Creative Scenario: Students in a geography class were studying the impact of nuclear radiation on ecosystems. They were asked to predict what the effects would have been had Chernobyl’s reactor melted down into the ground water underneath the reactor core.
Simulation: Students in a business class were studying entrepreneurship. As their final project for the semester, they were asked to simulate how they would go about starting their own company. Students were put into groups and told that they had a set amount of venture capital with which to work. They then took whatever steps they thought wisest to establish their own company and turn it into a profit-making entity. They had to develop a comprehensive plan which included what product they would manufacture, who would manufacture it, how much it would cost, how they would finance production, how they would hire personnel, how they would market their product, and how they would manage their company. In one class, the professor arranged with a private venture capital company to actually provide funding in the specified amount to the group that came up with the best plan.
Simulation: Students in an upper division engineering class were asked to write up their final projects as if they were being submitted to a journal for publication in order to practice professional writing within the discipline. They were allowed to choose which journal they would like to submit their results to, then they had to study that journal to discover what kinds of articles it accepted, and what the rules concerning format and submissions were. Finally, they wrote their article following the standards they themselves had discovered.
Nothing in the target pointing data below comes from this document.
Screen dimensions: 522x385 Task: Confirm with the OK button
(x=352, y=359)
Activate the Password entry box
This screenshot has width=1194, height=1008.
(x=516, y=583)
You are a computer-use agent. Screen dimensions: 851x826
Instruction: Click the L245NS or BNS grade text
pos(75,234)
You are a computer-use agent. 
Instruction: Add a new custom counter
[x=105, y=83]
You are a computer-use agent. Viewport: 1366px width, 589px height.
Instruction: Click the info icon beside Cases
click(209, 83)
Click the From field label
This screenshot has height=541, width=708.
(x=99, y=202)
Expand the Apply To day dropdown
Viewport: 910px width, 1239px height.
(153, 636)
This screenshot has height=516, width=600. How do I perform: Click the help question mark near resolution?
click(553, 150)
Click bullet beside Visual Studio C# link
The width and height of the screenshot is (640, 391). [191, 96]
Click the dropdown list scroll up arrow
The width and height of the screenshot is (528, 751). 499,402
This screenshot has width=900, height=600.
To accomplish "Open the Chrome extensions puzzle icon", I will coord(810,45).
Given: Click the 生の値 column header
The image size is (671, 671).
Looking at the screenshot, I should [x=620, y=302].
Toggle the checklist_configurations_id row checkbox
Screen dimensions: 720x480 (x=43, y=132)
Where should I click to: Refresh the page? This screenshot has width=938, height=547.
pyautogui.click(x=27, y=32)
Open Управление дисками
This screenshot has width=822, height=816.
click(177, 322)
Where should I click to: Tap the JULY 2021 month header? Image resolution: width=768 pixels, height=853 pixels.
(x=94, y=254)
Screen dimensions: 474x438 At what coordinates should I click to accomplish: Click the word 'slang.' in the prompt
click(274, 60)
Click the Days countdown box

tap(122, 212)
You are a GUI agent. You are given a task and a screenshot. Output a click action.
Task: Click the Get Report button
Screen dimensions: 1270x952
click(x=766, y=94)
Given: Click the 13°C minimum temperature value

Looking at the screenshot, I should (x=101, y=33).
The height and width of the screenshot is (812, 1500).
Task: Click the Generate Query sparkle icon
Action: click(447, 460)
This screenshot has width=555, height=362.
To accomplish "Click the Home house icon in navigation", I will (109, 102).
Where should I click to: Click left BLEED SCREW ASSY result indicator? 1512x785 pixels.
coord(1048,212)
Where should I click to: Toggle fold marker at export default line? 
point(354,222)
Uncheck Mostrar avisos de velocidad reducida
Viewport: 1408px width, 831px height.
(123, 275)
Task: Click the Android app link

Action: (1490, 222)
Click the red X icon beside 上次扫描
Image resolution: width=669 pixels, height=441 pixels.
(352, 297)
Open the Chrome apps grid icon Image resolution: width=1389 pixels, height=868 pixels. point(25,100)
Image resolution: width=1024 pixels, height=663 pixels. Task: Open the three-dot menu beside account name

Simulation: In a math course, the students often played Math Jeopardy in lieu of a quiz. The instructor provided a list of three math topics such as Wacky Integrals, Simple Proofs, and Limits, as well as one non-math topic such as Bay Area Trivia or Famous Dead Rock Stars. Math questions were assigned dollar values of $10, $25, $50, or $100, while the non-math questions were worth $1, $5, $10, or $15. Students would take turns picking questions, then everyone would be given five minutes or so to write down an answer. The game would end after ten questions were picked and answered. The instructor found this game helpful not only as a fun learning tool for the students, but as an informational device for his teaching. If all of one topic disappeared quickly, then he was confident that the students understood that subject. If another topic remained virtually untouched, then he knew what he needed to discuss in the next section.
Simulation: In an upper division biology class, students were assigned journal articles to read either individually or in small groups. They were then asked to design the next step of experiments that would further this research topic and present their work in the form of a mini-grant proposal.